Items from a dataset
########

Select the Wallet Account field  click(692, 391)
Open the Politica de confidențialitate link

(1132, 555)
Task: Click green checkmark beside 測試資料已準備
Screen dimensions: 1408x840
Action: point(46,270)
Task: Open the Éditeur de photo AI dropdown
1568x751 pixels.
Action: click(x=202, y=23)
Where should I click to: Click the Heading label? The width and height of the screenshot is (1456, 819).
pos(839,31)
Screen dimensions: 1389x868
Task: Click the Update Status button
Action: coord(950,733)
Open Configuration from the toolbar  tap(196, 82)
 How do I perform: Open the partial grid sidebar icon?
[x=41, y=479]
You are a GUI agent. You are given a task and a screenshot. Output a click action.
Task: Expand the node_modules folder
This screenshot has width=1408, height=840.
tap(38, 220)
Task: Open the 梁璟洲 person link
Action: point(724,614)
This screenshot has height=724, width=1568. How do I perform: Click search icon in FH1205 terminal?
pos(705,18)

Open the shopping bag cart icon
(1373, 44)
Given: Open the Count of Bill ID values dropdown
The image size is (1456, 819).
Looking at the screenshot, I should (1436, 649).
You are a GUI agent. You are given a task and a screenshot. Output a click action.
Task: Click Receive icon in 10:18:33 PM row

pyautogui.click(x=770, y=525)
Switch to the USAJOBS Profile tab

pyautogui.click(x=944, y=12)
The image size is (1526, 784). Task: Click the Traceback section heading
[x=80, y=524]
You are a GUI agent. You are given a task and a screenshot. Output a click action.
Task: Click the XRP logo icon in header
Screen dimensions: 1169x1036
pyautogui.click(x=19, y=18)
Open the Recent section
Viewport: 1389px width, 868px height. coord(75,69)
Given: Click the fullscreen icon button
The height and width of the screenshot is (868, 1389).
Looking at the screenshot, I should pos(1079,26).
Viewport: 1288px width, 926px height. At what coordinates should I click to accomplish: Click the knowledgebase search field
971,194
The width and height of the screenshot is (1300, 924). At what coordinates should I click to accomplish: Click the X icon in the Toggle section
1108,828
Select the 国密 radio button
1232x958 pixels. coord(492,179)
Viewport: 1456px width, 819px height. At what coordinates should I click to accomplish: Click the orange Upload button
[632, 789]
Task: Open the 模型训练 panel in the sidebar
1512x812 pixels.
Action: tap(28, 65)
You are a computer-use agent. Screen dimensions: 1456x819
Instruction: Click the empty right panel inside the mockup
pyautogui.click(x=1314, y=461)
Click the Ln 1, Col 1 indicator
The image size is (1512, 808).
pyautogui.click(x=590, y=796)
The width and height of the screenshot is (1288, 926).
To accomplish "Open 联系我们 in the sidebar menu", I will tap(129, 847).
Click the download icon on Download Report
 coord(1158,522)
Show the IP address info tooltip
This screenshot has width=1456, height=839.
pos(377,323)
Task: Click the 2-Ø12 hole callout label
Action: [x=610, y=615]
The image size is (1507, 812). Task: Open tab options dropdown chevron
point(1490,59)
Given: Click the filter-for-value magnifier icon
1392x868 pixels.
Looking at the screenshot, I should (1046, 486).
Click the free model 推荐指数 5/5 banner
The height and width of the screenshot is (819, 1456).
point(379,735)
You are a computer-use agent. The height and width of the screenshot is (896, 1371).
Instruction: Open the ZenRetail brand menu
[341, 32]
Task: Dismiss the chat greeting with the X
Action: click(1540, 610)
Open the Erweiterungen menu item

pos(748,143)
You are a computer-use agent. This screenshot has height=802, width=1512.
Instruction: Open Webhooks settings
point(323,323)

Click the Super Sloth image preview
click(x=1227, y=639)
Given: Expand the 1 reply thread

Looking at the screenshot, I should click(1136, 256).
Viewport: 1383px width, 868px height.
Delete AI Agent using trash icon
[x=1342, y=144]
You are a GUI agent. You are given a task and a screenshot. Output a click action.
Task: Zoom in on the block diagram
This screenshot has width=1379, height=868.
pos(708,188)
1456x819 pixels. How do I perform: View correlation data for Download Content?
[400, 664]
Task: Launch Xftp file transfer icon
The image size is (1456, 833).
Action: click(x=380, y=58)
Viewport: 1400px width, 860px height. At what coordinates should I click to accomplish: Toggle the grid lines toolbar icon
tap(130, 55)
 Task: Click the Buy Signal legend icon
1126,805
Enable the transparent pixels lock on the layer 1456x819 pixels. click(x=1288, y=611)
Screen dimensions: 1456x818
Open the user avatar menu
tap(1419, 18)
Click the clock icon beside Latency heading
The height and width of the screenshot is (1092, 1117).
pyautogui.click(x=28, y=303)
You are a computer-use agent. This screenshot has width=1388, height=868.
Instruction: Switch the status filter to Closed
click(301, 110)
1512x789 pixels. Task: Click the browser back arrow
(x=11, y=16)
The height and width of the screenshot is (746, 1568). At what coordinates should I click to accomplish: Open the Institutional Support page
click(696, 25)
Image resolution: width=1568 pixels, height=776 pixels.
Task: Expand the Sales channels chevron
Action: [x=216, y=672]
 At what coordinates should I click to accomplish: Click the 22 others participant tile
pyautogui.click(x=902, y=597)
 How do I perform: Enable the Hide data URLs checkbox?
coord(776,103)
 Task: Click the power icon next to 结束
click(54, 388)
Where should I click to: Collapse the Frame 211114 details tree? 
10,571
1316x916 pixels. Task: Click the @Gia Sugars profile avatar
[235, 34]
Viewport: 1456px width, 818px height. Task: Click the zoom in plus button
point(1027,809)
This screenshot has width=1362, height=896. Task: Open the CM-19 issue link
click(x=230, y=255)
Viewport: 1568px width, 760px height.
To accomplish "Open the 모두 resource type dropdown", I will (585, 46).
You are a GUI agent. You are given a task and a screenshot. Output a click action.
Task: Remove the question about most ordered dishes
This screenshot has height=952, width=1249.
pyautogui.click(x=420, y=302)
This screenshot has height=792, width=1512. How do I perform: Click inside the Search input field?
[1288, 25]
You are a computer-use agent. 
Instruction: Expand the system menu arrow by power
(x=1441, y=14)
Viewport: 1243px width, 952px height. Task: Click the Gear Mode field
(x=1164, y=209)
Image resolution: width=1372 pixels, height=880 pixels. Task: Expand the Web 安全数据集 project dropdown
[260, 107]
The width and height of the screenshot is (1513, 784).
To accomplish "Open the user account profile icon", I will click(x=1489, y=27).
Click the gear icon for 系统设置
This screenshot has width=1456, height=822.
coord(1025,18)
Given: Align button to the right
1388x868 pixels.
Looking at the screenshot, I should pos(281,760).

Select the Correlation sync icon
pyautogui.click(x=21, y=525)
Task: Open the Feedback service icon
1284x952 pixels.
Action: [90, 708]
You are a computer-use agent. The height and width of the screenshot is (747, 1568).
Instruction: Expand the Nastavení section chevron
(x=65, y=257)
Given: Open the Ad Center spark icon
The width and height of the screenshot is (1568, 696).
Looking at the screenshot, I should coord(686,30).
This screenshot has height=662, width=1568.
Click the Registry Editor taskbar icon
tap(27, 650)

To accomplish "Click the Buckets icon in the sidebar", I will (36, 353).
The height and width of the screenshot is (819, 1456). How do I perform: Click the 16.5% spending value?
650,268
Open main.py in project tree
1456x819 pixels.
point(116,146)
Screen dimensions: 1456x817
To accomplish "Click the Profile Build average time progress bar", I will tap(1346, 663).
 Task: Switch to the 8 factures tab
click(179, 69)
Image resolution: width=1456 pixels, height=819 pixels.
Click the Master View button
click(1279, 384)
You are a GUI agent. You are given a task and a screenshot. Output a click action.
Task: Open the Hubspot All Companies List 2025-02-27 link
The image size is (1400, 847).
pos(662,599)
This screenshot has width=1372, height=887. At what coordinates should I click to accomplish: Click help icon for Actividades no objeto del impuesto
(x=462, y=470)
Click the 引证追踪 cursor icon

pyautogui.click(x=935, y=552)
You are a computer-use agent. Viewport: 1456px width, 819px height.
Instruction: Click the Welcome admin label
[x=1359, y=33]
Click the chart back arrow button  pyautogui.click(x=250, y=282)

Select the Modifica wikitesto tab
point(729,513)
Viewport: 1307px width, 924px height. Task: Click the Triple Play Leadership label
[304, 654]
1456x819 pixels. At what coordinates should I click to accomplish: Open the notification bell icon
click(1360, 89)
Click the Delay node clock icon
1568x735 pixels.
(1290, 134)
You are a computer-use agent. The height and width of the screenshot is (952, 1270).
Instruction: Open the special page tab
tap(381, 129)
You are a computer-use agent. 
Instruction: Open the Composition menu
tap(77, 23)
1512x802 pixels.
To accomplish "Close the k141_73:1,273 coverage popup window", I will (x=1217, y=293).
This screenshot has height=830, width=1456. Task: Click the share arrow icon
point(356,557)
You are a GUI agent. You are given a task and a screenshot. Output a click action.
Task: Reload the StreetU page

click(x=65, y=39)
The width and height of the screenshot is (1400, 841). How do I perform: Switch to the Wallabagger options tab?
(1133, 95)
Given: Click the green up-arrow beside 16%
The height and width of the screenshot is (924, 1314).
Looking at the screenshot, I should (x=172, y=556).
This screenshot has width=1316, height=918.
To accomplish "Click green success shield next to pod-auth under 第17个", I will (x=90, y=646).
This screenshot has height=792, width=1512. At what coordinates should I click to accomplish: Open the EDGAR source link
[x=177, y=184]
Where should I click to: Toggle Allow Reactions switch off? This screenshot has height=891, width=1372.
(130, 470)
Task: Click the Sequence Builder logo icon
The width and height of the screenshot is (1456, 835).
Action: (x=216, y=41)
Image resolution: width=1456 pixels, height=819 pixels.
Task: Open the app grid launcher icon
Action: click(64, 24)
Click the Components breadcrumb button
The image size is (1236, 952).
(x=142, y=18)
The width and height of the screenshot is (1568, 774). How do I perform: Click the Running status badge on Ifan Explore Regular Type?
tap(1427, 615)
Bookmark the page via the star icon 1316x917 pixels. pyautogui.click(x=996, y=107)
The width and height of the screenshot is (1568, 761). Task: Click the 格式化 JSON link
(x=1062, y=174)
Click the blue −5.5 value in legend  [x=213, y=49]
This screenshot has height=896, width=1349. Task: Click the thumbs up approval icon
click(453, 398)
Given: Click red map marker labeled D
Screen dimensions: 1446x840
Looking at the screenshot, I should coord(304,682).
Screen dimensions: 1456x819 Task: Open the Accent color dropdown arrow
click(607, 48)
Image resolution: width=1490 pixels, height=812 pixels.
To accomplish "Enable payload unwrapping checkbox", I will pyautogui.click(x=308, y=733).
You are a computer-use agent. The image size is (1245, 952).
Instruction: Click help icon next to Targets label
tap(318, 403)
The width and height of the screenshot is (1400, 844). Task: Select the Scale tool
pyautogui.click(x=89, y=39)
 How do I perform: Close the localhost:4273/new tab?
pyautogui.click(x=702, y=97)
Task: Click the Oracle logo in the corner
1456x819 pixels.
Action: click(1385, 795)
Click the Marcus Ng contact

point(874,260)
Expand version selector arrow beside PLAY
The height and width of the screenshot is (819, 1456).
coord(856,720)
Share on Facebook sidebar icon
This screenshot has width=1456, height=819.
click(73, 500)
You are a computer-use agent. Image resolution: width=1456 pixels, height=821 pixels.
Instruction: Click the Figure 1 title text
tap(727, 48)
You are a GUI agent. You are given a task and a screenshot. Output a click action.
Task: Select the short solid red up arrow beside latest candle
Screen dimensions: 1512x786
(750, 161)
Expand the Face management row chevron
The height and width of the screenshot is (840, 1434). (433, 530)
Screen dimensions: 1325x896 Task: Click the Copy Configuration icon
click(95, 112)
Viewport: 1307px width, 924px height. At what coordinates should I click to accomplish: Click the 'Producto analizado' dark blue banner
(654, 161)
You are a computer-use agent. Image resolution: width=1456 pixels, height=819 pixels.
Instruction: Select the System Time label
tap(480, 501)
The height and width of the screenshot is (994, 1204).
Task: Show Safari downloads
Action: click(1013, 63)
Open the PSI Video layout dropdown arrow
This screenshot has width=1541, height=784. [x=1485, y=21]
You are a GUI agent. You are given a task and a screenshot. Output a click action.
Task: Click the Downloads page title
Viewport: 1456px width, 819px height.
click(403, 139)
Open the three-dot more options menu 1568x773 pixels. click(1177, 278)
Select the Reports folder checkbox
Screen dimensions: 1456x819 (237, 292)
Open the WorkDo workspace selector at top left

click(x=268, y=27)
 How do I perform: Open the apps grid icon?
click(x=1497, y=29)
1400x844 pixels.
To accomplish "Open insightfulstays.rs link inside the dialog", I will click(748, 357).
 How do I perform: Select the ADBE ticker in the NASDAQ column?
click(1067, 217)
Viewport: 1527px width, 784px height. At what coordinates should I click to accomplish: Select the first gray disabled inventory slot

########

> [Task statement] Copy out the lines above exactly, beginning at the one that contains "is (952, 1270)." and ending at the one that contains "Click the Components breadcrumb button".

> [Result for this exercise]
You are a computer-use agent. The height and width of the screenshot is (952, 1270).
Instruction: Open the special page tab
tap(381, 129)
You are a computer-use agent. 
Instruction: Open the Composition menu
tap(77, 23)
1512x802 pixels.
To accomplish "Close the k141_73:1,273 coverage popup window", I will (x=1217, y=293).
This screenshot has height=830, width=1456. Task: Click the share arrow icon
point(356,557)
You are a GUI agent. You are given a task and a screenshot. Output a click action.
Task: Reload the StreetU page

click(x=65, y=39)
The width and height of the screenshot is (1400, 841). How do I perform: Switch to the Wallabagger options tab?
(1133, 95)
Given: Click the green up-arrow beside 16%
The height and width of the screenshot is (924, 1314).
Looking at the screenshot, I should (x=172, y=556).
This screenshot has width=1316, height=918.
To accomplish "Click green success shield next to pod-auth under 第17个", I will (x=90, y=646).
This screenshot has height=792, width=1512. At what coordinates should I click to accomplish: Open the EDGAR source link
[x=177, y=184]
Where should I click to: Toggle Allow Reactions switch off? This screenshot has height=891, width=1372.
(130, 470)
Task: Click the Sequence Builder logo icon
The width and height of the screenshot is (1456, 835).
Action: (x=216, y=41)
Image resolution: width=1456 pixels, height=819 pixels.
Task: Open the app grid launcher icon
Action: click(64, 24)
Click the Components breadcrumb button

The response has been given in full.